We also have the little bit rich crowd, people who make $1-$2 million a year. These people will also spend a bit more avoiding taxes, but none of them have enough at stake to be paying millions of dollars a year to Goldman Sachs or Mitt Romney to devise clever schemes. To see this point, remember that someone earning $1 million a year now would probably face a comparable tax liability to someone currently earning $1.3 or $1.4 million. This latter group does not have qualitatively different behavior than the former group. In short, it seems like a safe bet that with some simple precautions a wholesale shift from personal income to corporate income can be prevented.

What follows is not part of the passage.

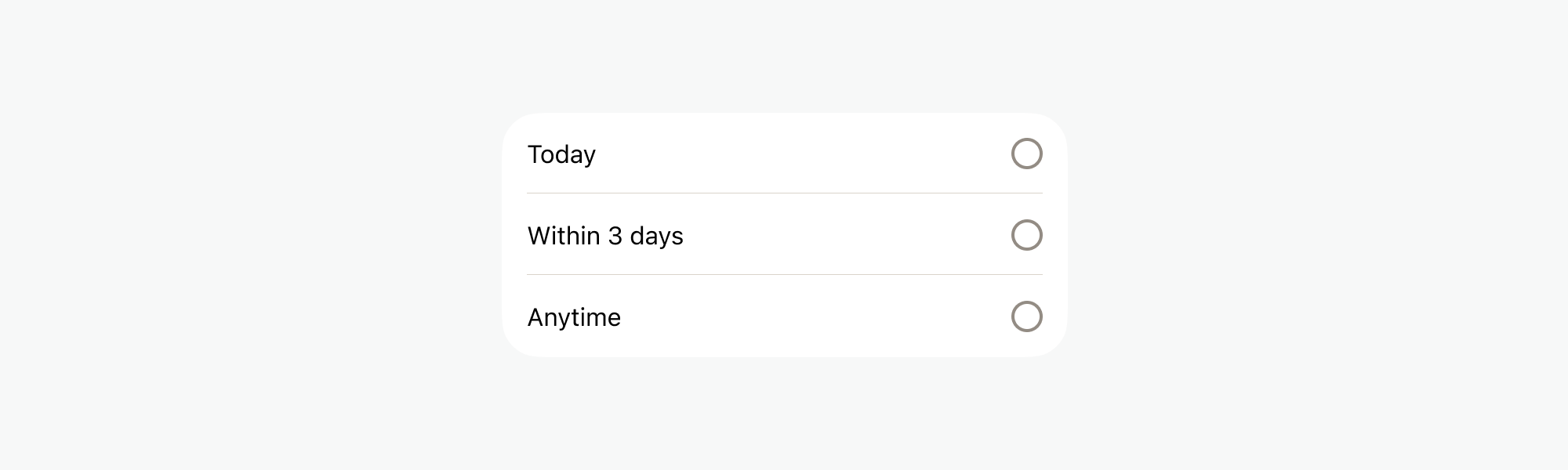
Task: Select the Anytime radio button
Action: 1026,316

This brings us back to the politics question. Would the Republicans in Congress ever agree to a set of tax changes that were roughly revenue neutral and wiped out their friends in the tax avoidance industry? The answer is of course “hell no!” This is a political party that has as its guiding principle taking money from the rest of us and giving it to the rich.

However that is not a reason to not put forward what should be a very reasonable tax proposal that would sharply curtail waste while maintaining the progressivity of the tax code. We can certainly do better than the system we have now and highlighting what a better system might look like is an important step toward getting us there.

 

Addendum: I know these posts are supposed to get shorter as the exchange goes on. I promise the next one will follow the script.